Segni particolari nessuno

Un giorno ho avuto un pensiero. Tutto è partito da una domanda: cosa porto con me del Friuli? Cosa c’è di particolare, prezioso o irrinunciabile nel mio “immaginario friulano”? Istintivamente, le prime cose che mi sono venute in mente sono state il confine e Federico Tavan. Il confine è una dimensione geopolitica, una costruzione storica, ma anche un’idea:  il fatto di trovarsi in posizione liminale rispetto a due o più centri è stimolante. Dà l’impressione, a chi voglia coglierla, di trovarsi sospesi su di una corda e poter decidere di guardare da un lato o dall’altro. Poi nella vita di tutti i giorni il confine è magari altro, ma uno può anche sforzasi di pensarlo a questo modo, soprattutto standosene a qualche migliaio di chilometri di distanza. Federico Tavan è un poeta, una persona che ha trovato nelle parole vissute sulla carta e nel corpo il suo principale modo di comunicare col mondo. Il suo valore è così raro che me lo fa identificare come una delle poche figure che rimarranno nel tempo e nel luogo in cui mi sono trovato a vivere gran parte della mia vita. A un certo punto Tavan ha deciso che era giunto il momento di smettere di scrivere. Ha annunciato al mondo, o semplicemente a qualche amico che poi è lo stesso, che aveva detto quello che doveva dire e ora il mondo poteva andare in malora. Fino a quel momento aveva cercato, perlomeno per alcuni anni, di dialogare con l’umano paese. Dalla sua stanza ad Andreis, paesino che lui ha trasformato in un telescopio spaziale da cui guardare le vite degli altri e in primo luogo la sua, ha spiegato l’assurdo, usando le parole semplici, quelle che chiunque capirebbe, ma proprio chiunque. Ha cercato di farsi capire, o semplicemente di farsi conoscere. Lo ha fatto con due raccolte di poesie e un testo teatrale, nulla di più.

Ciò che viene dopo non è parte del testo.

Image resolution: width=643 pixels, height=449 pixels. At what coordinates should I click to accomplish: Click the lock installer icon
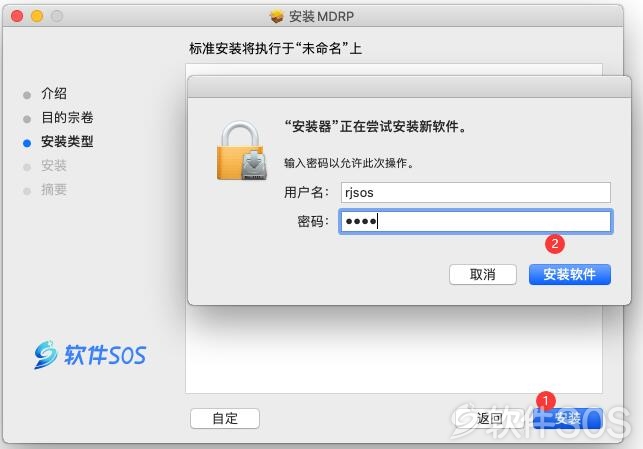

Ora la sua storia viene raccontata, attraverso le sue stesse parole e i suoi stessi sguardi, in un documentario che si intitola “Segni particolari nessuno”. E’ stato diretto da Paolo Comuzzi, regista udinese, e prodotto da Altreforme. Come il più delle volte accade in Friuli Venezia Giulia, anche questa produzione culturale è stata resa possibile dai contributi regionali. Diversamente da molte altre in diverse discipline artistiche, però, realizzate più sulla scia dei contributi che per reale urgenza creativa, questo film regala dei momenti di verità. E’ la parola di Tavan, e il suo corpo, a rendere questo possibile. Ma il regista ha saputo trovare i giusti modi per rappresentarla. Lo ha fatto con particolare efficacia creando uno spazio visivo e sonoro dove esporre le pagine del diario inedito di Tavan. Proiettate sulle pareti nude della sua stanza oggi abbandonata, con l’accompagnamento sonoro curato da Massimo Toniutti, le pagine del diario funzionano da rete. Sono la ragnatela che raccoglie una vita sola, una vita intera, ma che ne spiega tante altre. E’ il compito delle parole scritte, quando meritano fino in fondo il titolo di letteratura. Del documentario rimangono questi momenti, e non è poco. Il corollario di interviste e testimonianze di amici ed “esperti”, usuale al genere documentaristico classico, poco può aggiungere a quello che trasmettono le parole di Tavan. E’ lui stesso a farlo intendere offrendosi alla telecamera con voluttà, in situazioni diverse, ormai vecchie di anni. Non c’è molto da spiegare, basto io, dice Tavan. E lo dice(va) urlando. Ora la sua voce è sfinita e lui preferisce tacere.  Lascia la pagina a “dire” al suo posto. Il documentario è un’utile pila per illuminare Andreis e il suo arte-fice. In attesa che prima o poi, chissà, il poeta riprenda la parola.